*** Opening of Data listing ***

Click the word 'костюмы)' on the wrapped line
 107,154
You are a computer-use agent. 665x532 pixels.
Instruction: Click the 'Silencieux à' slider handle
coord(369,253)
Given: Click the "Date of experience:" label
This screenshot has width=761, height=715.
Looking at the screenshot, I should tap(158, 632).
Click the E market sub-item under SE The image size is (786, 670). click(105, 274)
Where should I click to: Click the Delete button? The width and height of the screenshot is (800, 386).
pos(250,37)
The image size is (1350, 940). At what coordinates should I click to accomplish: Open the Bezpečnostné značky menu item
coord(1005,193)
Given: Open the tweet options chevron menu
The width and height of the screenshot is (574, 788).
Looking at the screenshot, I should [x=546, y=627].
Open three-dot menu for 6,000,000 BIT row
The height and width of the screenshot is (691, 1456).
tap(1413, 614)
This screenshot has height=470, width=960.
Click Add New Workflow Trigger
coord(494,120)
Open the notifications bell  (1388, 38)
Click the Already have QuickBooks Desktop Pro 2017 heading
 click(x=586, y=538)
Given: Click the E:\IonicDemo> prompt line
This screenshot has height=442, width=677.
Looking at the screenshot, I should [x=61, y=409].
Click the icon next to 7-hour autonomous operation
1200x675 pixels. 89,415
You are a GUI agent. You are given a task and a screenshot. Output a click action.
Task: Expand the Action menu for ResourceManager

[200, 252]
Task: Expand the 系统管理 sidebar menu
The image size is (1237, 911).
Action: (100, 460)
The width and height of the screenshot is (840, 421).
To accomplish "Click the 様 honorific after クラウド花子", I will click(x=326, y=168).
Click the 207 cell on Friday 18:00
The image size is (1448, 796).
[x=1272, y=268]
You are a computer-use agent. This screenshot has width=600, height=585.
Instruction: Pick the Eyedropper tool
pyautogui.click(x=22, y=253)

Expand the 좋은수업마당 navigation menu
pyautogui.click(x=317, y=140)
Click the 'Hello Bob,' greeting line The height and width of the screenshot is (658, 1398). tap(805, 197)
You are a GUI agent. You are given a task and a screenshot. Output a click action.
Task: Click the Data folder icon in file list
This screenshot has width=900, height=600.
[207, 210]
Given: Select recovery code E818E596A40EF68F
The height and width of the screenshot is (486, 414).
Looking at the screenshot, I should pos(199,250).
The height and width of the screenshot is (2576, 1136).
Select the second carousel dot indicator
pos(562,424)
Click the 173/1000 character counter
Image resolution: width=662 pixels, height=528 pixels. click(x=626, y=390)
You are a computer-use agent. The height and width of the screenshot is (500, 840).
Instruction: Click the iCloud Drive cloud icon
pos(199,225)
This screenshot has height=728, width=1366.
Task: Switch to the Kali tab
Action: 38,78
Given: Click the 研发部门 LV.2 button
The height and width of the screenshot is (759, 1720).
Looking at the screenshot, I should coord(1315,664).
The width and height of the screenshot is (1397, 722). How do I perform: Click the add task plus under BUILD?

*** Close of Data listing ***

- Task prompt -
When a line contains the string "agent", count that line; once every line of the records has been checked, state the count alone.

- Written answer -
5